State and future of the MiniZinc benchmarks library

164 views
Skip to first unread message

Michael Marte

unread,
Oct 5, 2020, 7:42:26 AM10/5/20
to MiniZinc
As the author of Yuck, I am using the MiniZinc benchmarks library for regression and performance testing. Lately I became concernced about the state and the future of the library:

  • Is seems that the library is not being maintained: new problems and instances from the MiniZinc challenges 2019 and 2020 have not yet been added, some pending pull requests have been ignored for years.
  • Over the years, the only source of new problems and instances were the MiniZinc challenges. Since the problem submitters are restricted to integer variables, the resulting collection does not make use of all MiniZinc features.
  • Problem submitters are asked to provide many instances. Unfortunately, not all of them get published immediately, some are kept as a secret supply for future challenges. This practice limits the access to test data which hampers the development of solvers.
  • I noticed that, over the years, there were only a few instances that no solver could cope with at the MiniZinc challenges. Besides, I recently had a look at the VRPLC instances as submitted to the MiniZinc challenge 2018. There are only five instances and, looking at the underlying paper "A branch-and-price-and-check model for the vehicle routing problem with location congestion" by Edward Lam and Pascal Van Hentenryck, these are the easy instances from a much larger instance set - with the other instances too hard for current CP technology. Is this absence of intractable instances a consequence of the fact that problem submitters are requested to submit only instances which range "from easy-to-solve to hard-to-solve for an ordinary CP system"? Anyway, not adding instances harder than what current CP technology can cope with, is not healthy and hampers the enhancement of solvers.
  • I noticed that many models are poorly documented and, as a fun exercise, I created the attached overview of the models from the MiniZinc challenge 2020.
    It's truly shocking: There are twelve models with neither a description nor a link to a publication, seven of which do not even mention the author! This is not helpful for anyone looking at these models, including and in particular students. Even if you can guess from the file name what the model is for, you are left with many questions: Which variant of the problem was modelled? Which approach was chosen and why? Omissions? Additions? Limitations?
    Another issue is the lack of licenses: If there is no license, then the copyright kicks in, limiting the (re)use of the respective models.

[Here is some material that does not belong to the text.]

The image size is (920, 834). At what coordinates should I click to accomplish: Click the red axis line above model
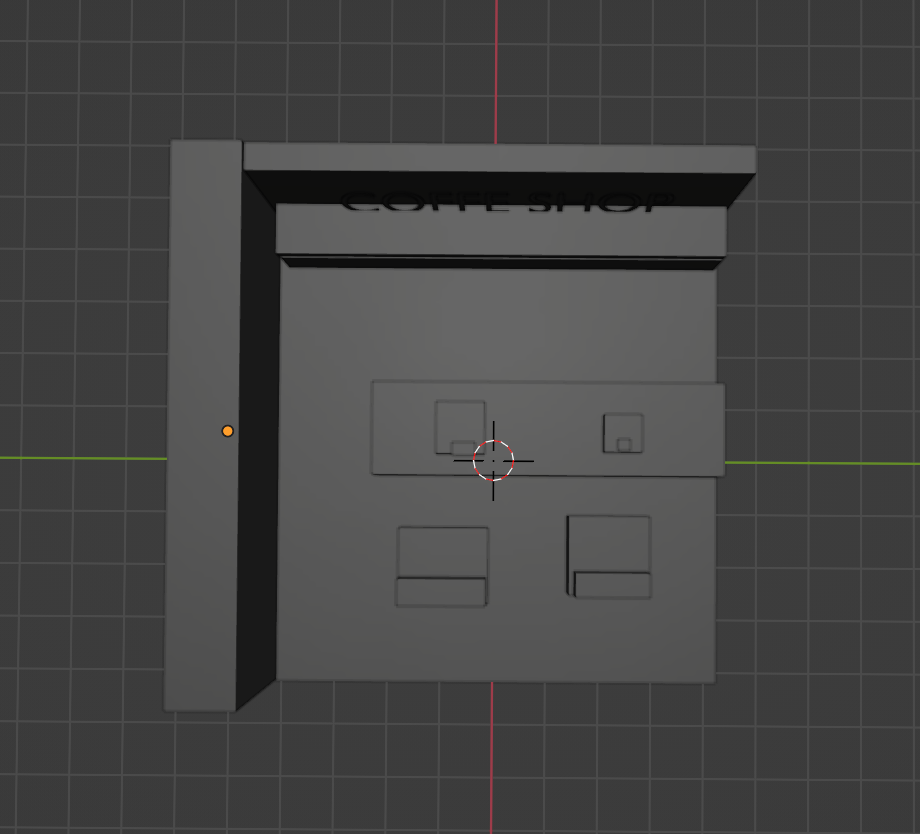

Concluding, I think that the MiniZinc benchmarks library needs some love and a vision.

Regarding future calls for problem submissions, I suggest to ask for self-explanatory models which come with the following information:

  • the author(s)
  • a problem description (preferably inline, links tend to rot)
  • relevant publications (preferably by means of bibliographical references, links tend to rot) 
  • the license
  • meaning of input parameters
  • meaning of variables
  • purpose of constraints

To increase the value of the library, I suggest

  • to update the library with the problems submitted to the 2019 and 2020 MiniZinc challenges
  • to provide more test data by publishing all instances that have been submitted in the past
  • to ask past submitters to create pull requests which make models self-explanatory and provide licenses
  • to split the MiniZinc challenge into two parts (base and extended) and to allow the submission of models with float and set variables to the extended challenge
mznc2020-models.pdf

guido.tack

unread,
Oct 6, 2020, 2:04:47 AM10/6/20
to MiniZinc
Hi Michael,

thanks for your thoughtful comments on the benchmarks repository. I agree that it would be nice to improve it along the lines you mentioned. Unfortunately, as you can imagine, this requires work.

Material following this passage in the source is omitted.